Texte fourni:
=-=-=-=-=
56.      À cet égard, le gouvernement grec a avancé que l’application de l’article 299 TFUE pouvait être étendue aux actes d’autres institutions, organes et organismes de l’Union à trois conditions : premièrement, l’entité exerce des tâches d’exécution et adopte des actes administratifs en poursuivant des objectifs d’intérêt général ; deuxièmement, les créances pécuniaires doivent participer à la réalisation de ces tâches d’exécution, et, troisièmement, les personnes morales et physiques concernées bénéficient d’une protection juridictionnelle. Selon cet État membre, cette thèse est conforme à l’arrêt Royaume-Uni/Parlement et Conseil (27) dans lequel la Cour interprète sa jurisprudence Meroni (28) et elle est également étayée par l’augmentation du nombre d’organes et organismes de l’Union après le traité de Lisbonne, par les objectifs d’intérêt général qu’ils mettent en œuvre et par l’apparition de dispositions similaires à l’article 299 TFUE dans le droit dérivé de l’Union, comme l’illustrent celles relatives à l’Office de l’Union européenne pour la propriété intellectuelle (EUIPO) et au Conseil de résolution unique (CRU).

57.      Selon moi, la doctrine Meroni ne saurait fonder une interprétation large de l’article 299 TFUE. Cette doctrine a été élaborée afin de définir les limites de la délégation de pouvoirs discrétionnaires dans l’Union (29). Toutefois, dans les présentes affaires, la compétence de l’ECHA de mettre des obligations pécuniaires à la charge de personnes privées n’est pas en cause. Au contraire, la question qui se pose est celle de savoir si, à partir du moment où elle ne peut plus être contestée au fond, une telle créance pécuniaire est directement susceptible d’exécution forcée dans un État membre sans qu’il soit nécessaire de saisir une juridiction ou une autre autorité compétente d’une procédure de reconnaissance.

58.      En résumé, le libellé clair et la genèse de l’article 299 TFUE indiquent que l’énumération des trois institutions qu’il opère est exhaustive (30). Partant, l’ECHA ne saurait se fonder sur cet article pour poursuivre l’exécution forcée de ses créances pécuniaires.

C.      Le cadre juridique général

59.      L’interprétation que je propose, qui limite l’application de l’article 299 TFUE aux trois institutions qu’il cite expressément, est étayée par le cadre juridique général, que je vais à présent examiner.

60.      La Commission considère que le caractère limité du champ d’application de l’article 299 TFUE ressort du fait que l’article 100, paragraphe 2, du règlement financier 2018/1046 (31) permet, dans des circonstances exceptionnelles, aux autres institutions de l’Union qui ne sont pas habilitées à adopter elles-mêmes une décision formant titre exécutoire au sens de l’article 299 TFUE de demander à la Commission de le faire en leur nom pour certaines créances. Selon elle, cette disposition serait sans objet si ces autres institutions relevaient du champ d’application de l’article 299 TFUE.
=-=-=-=-=
Données fournies:
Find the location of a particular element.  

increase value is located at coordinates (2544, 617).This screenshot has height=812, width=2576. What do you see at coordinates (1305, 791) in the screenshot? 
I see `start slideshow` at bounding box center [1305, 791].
=-=-=-=-=
Objectif de l'exercice: Rédigez la suite du texte sur le champ d'application de l'article 299 TFUE, en reprenant juste après sa dernière phrase. Le matériel fourni n'entre pas en jeu ici.

Réponse attendue:
61.      À cet égard, je suis encline à considérer, à l’instar de l’avocate générale Kokott, que, comme elle l’a indiqué dans les conclusions qu’elle a présentées dans l’affaire ADR Center/Commission (32), l’article 100, paragraphe 2, du règlement financier 2018/1046 est ambigu (33). Son premier alinéa prévoit qu’« une institution de l’Union » peut recouvrer une créance auprès de personnes privées dans une décision formant titre exécutoire au sens de l’article 299 TFUE, tandis que son deuxième alinéa dispose que la Commission peut, dans des circonstances exceptionnelles, adopter un tel titre exécutoire au profit des « autres institutions de l’Union » à leur demande au sujet de créances liées aux agents ou à des membres ou anciens membres. La définition large du terme « institution » dans ce règlement (34) semble appeler la question de la raison d’être du deuxième alinéa si le premier alinéa vise en tout état de cause ces « autres institutions ».

62.      Il me semble indiqué d’interpréter l’article 100, paragraphe 2, du règlement financier 2018/1046 en ce sens que ces « autres institutions de l’Union » sont celles qui ne sont pas visées à l’article 299 TFUE, dès lors que les dispositions de droit dérivé de l’Union doivent s’interpréter au regard du droit primaire de l’Union, et non inversement. Cette interprétation semble également étayée par des documents institutionnels (35).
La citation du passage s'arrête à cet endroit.